Publication
Learning from Less: Guiding Deep Reinforcement Learning with Differentiable Symbolic Planning
Zihan Ye; Oleg Arenz; Kristian Kersting
In: Computing Research Repository eprint Journal (CoRR), Vol. abs/2505.11661, Pages 1-23, Computing Research Repository, 2025.
Abstract
When tackling complex problems, humans naturally break them down into smaller,
manageable subtasks and adjust their initial plans based on observations. For
instance, if you want to make coffee at a friend’s place, you might initially plan
to grab coffee beans, go to the coffee machine, and pour them into the machine.
Upon noticing that the machine is full, you would skip the initial steps and proceed
directly to brewing. In stark contrast, state-of-the-art reinforcement learners, such
as Proximal Policy Optimization (PPO), lack such prior knowledge and therefore
require significantly more training steps to exhibit comparable adaptive behavior.

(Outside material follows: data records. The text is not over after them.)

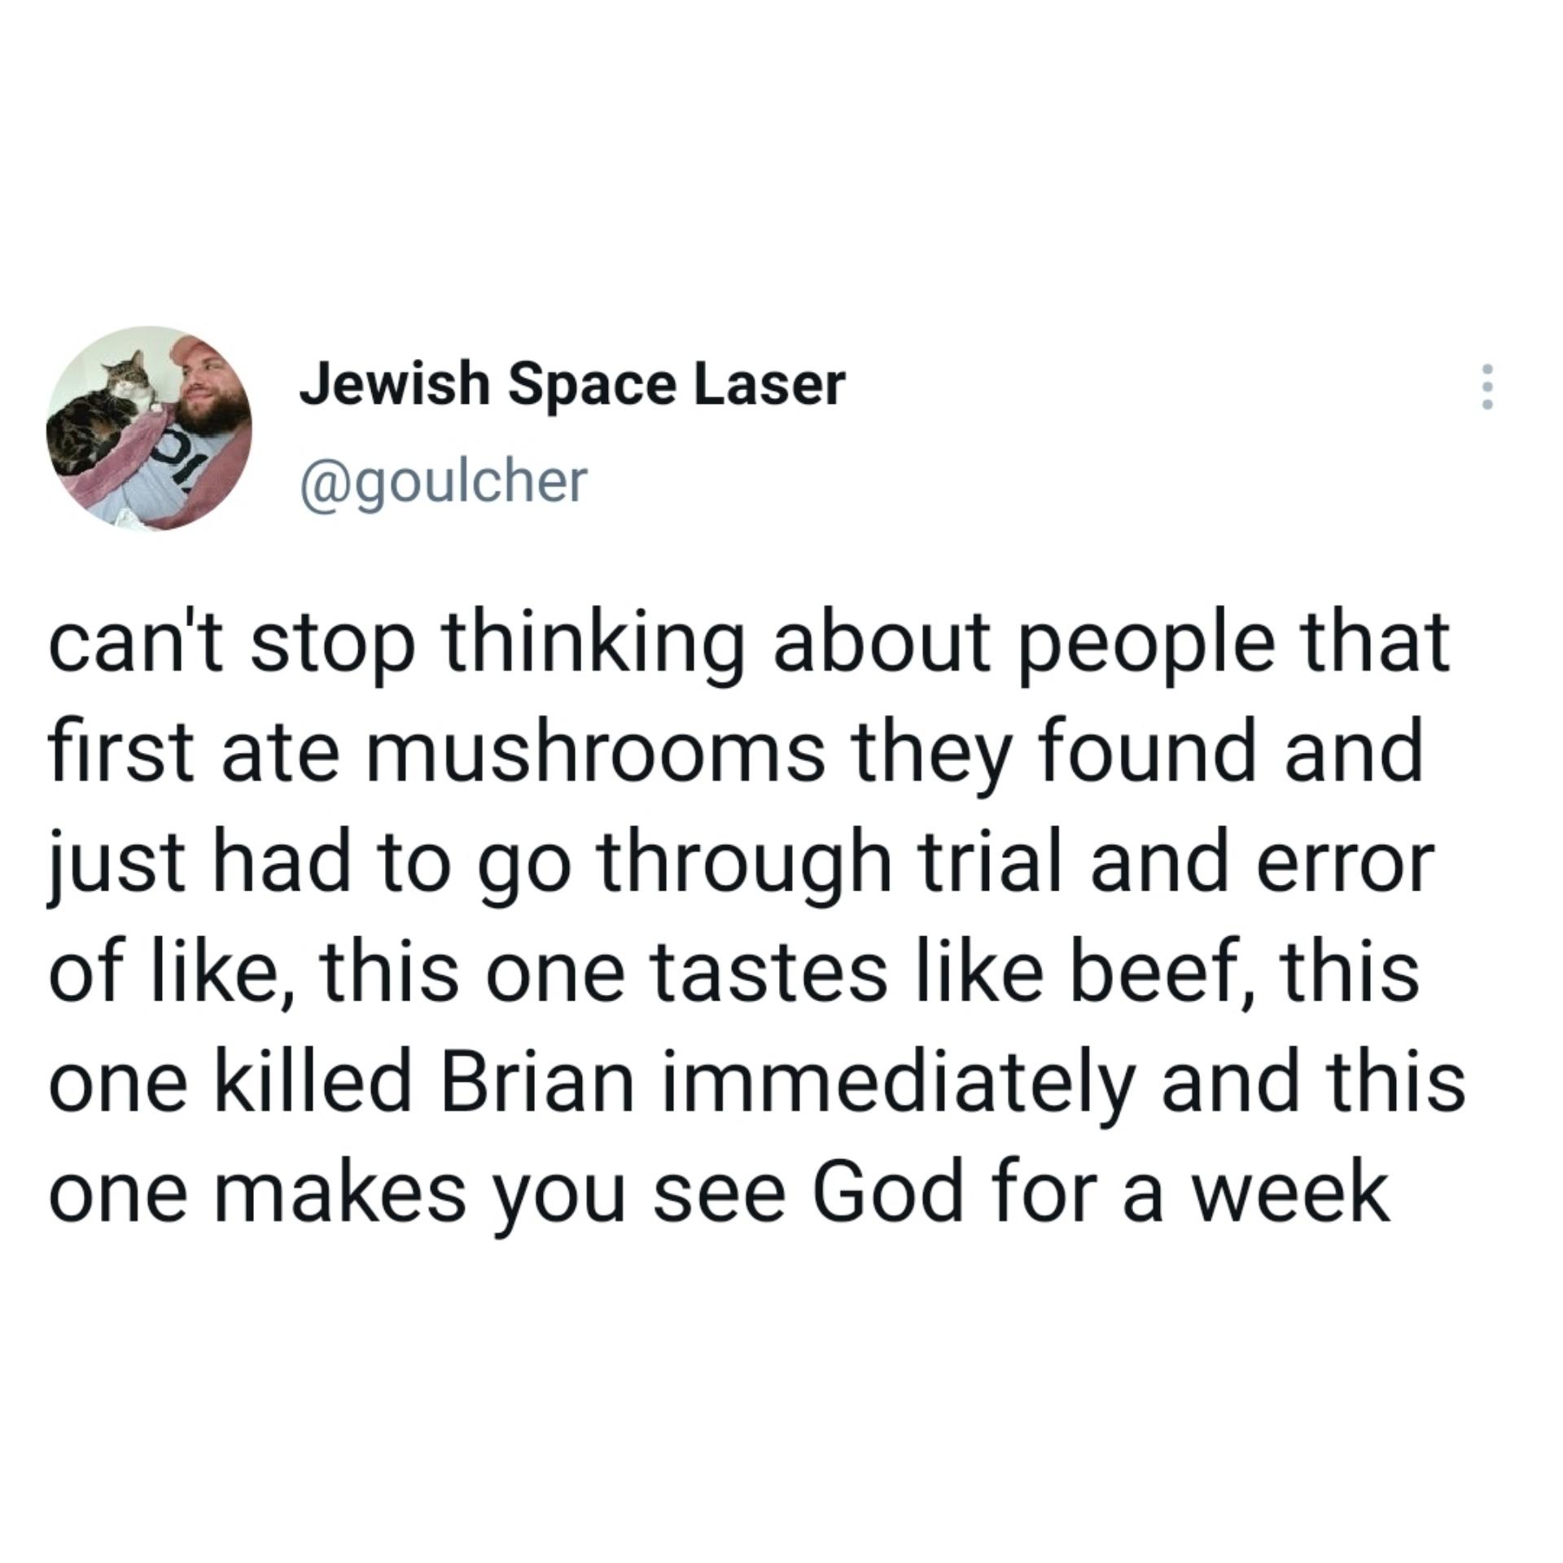
Task: Click the round profile picture avatar
Action: pyautogui.click(x=149, y=429)
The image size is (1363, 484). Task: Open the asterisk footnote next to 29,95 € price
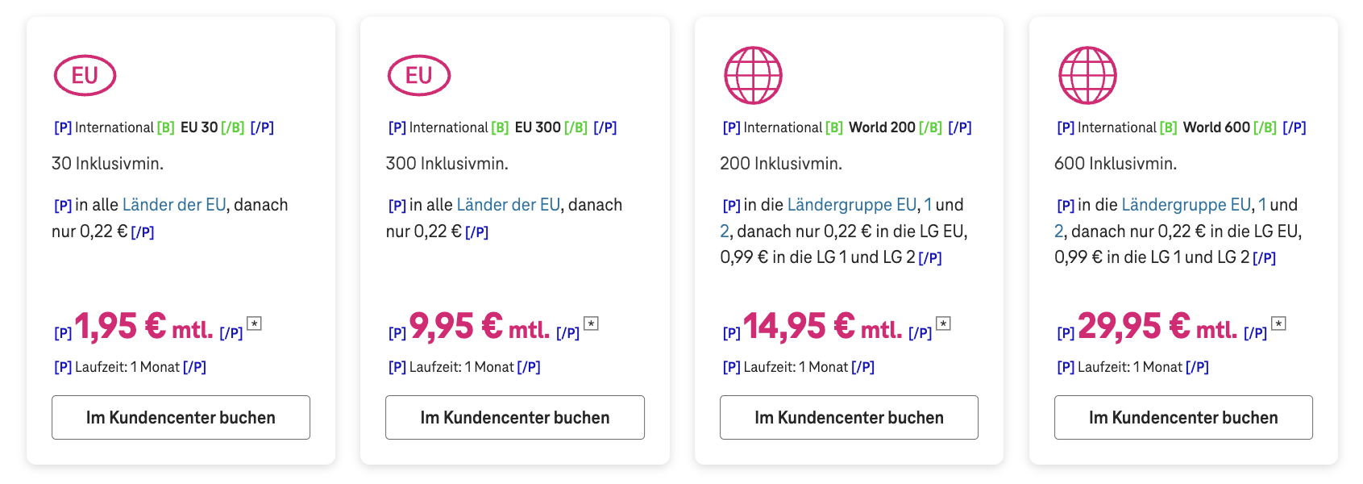point(1278,321)
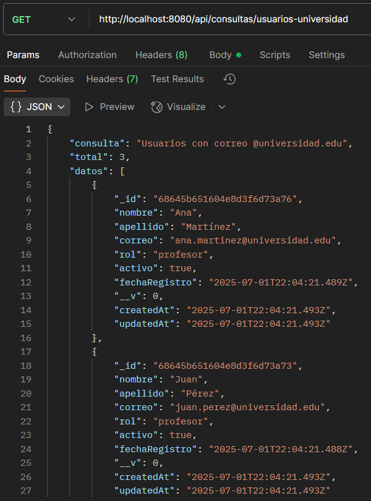The height and width of the screenshot is (501, 371).
Task: Click the JSON curly braces icon
Action: 16,107
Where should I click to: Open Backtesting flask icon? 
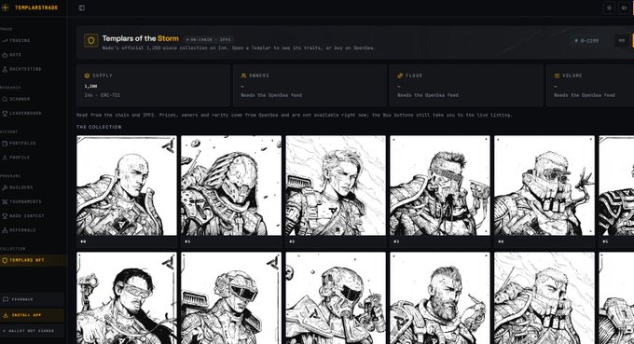pyautogui.click(x=5, y=70)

Thus, a central research question arises: How can we enable reinforcement learning
(RL) agents to have similar “human priors”, allowing the agent to learn with
fewer training interactions? To address this challenge, we propose differentiable
symbolic planner (Dylan), a novel framework that integrates symbolic planning
into Reinforcement Learning. Dylan serves as a reward model that dynamically
shapes rewards by leveraging human priors, guiding agents through intermediate
subtasks, thus enabling more efficient exploration. Beyond reward shaping, Dylan
can work as a high-level planner that composes primitive policies to generate
new behaviors while avoiding common symbolic planner pitfalls such as infinite
execution loops. Our experimental evaluations demonstrate that Dylan significantly
improves RL agents’ performance and facilitates generalization to unseen tasks.